1-4

 いきなりのカミングアウトだ。秘密にするつもりだったさつきはぎょっとしつつ、先生の反応を窺う。批判的な言葉が来るかもしれない、と。だが。


「ほう! 今年は無事に巫女が決まったのですな! いやあ、良かった良かった!」

「これでかんな様が寂しがらずにすみますね。去年卒業した巫女の子が心配していたので、連絡しておきましょう」

「神谷さん、かんな様と仲良くしてあげてくれよ」


 批判的な言葉は一つもなく。むしろ誰もが好意的に受け取っていた。呆然としてしまうさつきに、島崎先生が言った。

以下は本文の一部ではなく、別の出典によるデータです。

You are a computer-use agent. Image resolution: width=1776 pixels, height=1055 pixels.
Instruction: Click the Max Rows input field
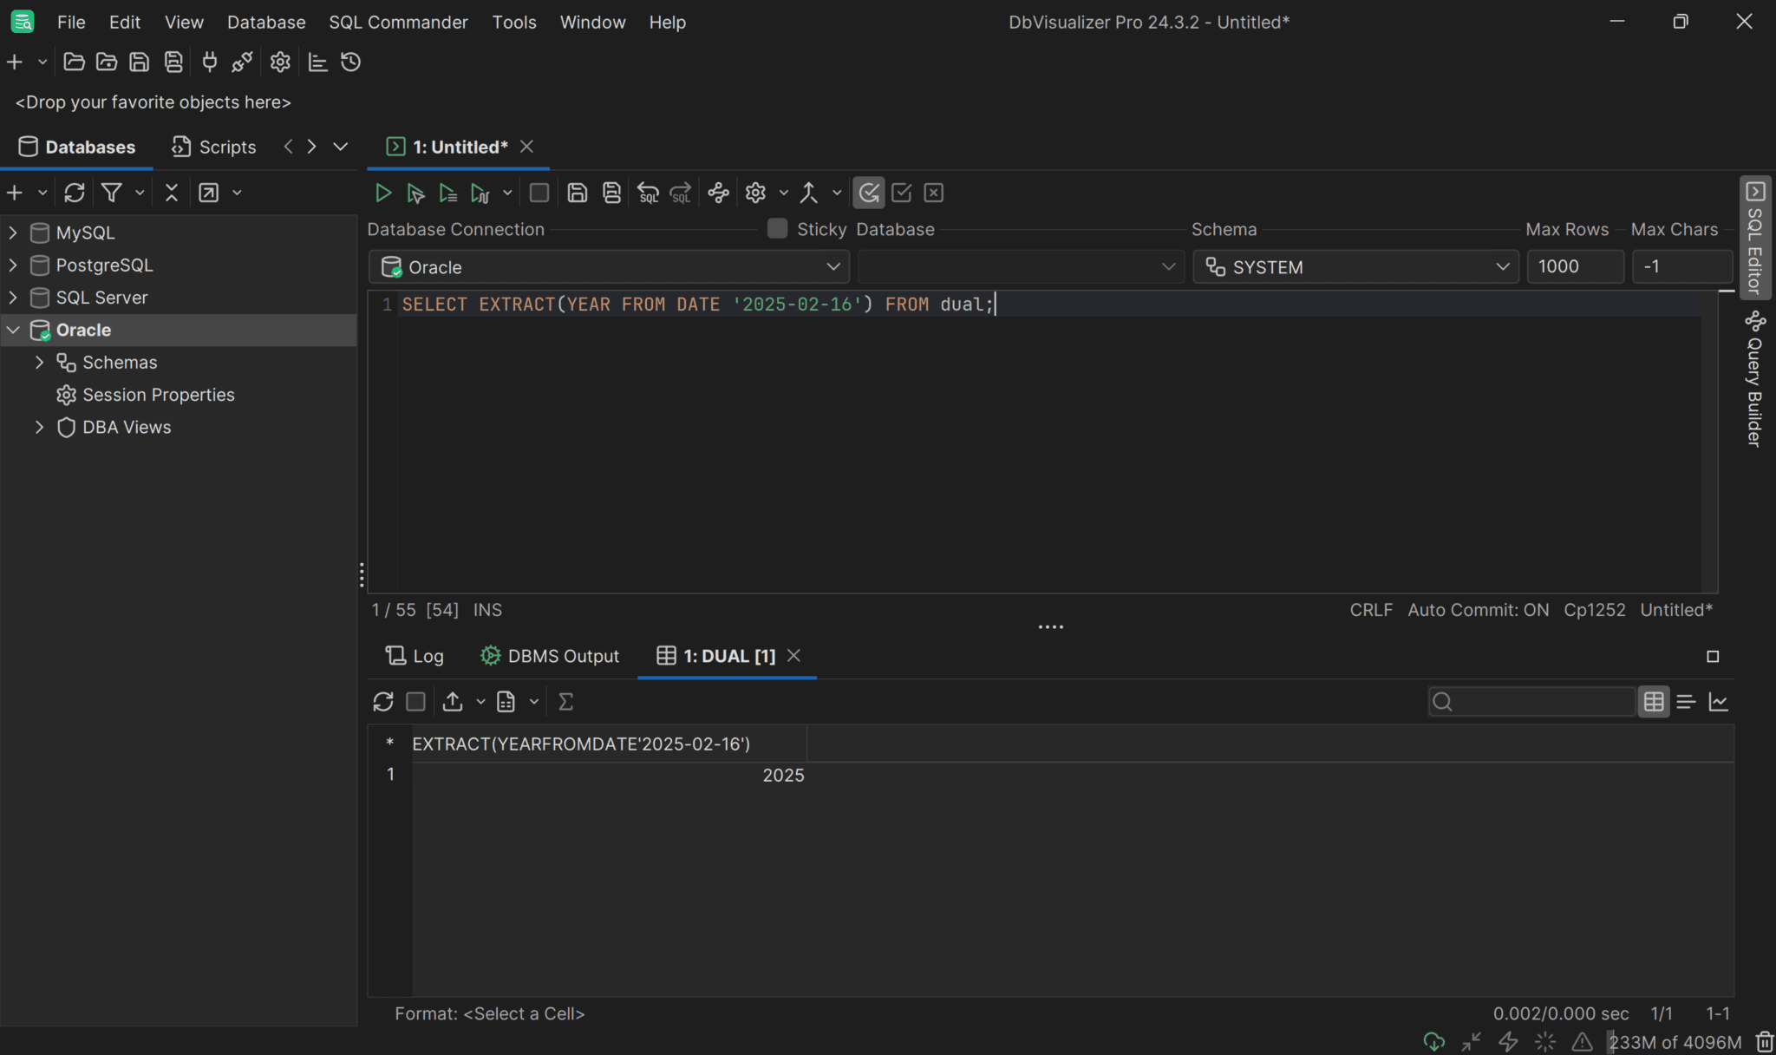tap(1574, 267)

「ここの学校の教師は最初にかんな様と引き合わされる。だから、かんな様の存在を疑っている教師なんて一人もいないよ。今後、何かあれば先生に相談しなさい。ここにいる先生全員が神谷に協力すると約束しよう」

「えっと……。ありがとう、ございます……?」


 未だ戸惑いながらも、さつきは深く頭を下げた。




 今日の朝にかんなと話をした時、かんなに言われたことがある。巫女になったことは、内緒にしておいた方がいい、と。元より言いふらすつもりなどなく、今も片手の指で数えられる人数にしか教えていないのだが、かんなにそう言われるとは思っていなかった。今回の担任には話しておこうと思っていたのだが。


「どうしてですか?」


 さつきが問えば、かんなは無表情のまま答えてくれる。


「人は自分とは違うものを排除する傾向にある。というのが建前」

「はあ……。建前ですか?」

「うん。実際は人間関係の問題。今までも、巫女になった子が変な嫉妬や嫌がらせを受けたりしたことがあった。自分が巫女になりたかったのに、とかだね。その逆もある」

「その逆?」

「そう。最近の子は勉強が大変みたいだから。私に関わるとろくなことにならない、とでも思われているのか、親友が離れていったって寂しそうに言われたことがある。あの時はちょっと辛かった」


 本人は笑っていたけど、と言うかんなの表情は、変わっていないはずなのに辛そうに見えた。かんながいつからここで神様をしているのか分からないが、きっと大勢の人を見てきたのだろう。今までの巫女を取り巻く環境もずっと見てきたはずだ。だからこその、かんななりのアドバイス、ということか。

 言いふらすようなことをするつもりはなかったが、やはりできるだけ黙っておいた方がいいらしい。さつきは頷いて言う。


「分かりました。私からは口にしません」

「うん。もし何かあったら、いつでも相談して。遠慮はしなくていいからね」


 やはりかんなはとても優しい神様だ。その時はお願いします、と頭を下げた。




 職員室での話をかんなに伝えると、かんなは少しだけ驚いたように、わずかに目を丸くした。


「ふうん……。良かったね。私としても予想外だけど、先生に協力してもらえるのは大きい」

「はい。これでこちらに専念できます!」


 小さく拳を作ってさつきが言うと、かんなは首を振った。


「そこまでしなくていいから。あまり気負わなくていいよ。勉強がんばらないと」

「だめです! 恩返しはしっかりとさせていただきます!」

「恩に着せるつもりはなかったんだけど……」


 かんなの声に呆れの色が混じる。だがこれについてはさつきも言わせてほしい。そう思うなら、足を治した時に交換条件のように言わなければ良かったのに、と。たださつきとしても責めるつもりはなく、かんなに感謝していて恩返しをしたいというのは嘘偽りない本音だ。

 それをしっかりと全て伝えると、かんなはそっぽを向いてしまった。


「まあ……。無理をしない程度で、いいから」


 もしかすると照れているのかもしれない。小さなかみさまに不思議な親近感を覚えて、さつきは自然と頬が緩んでいた。



 これは、巫女になった少女と子供を見守るかみさまの、少し非日常な日常のお話。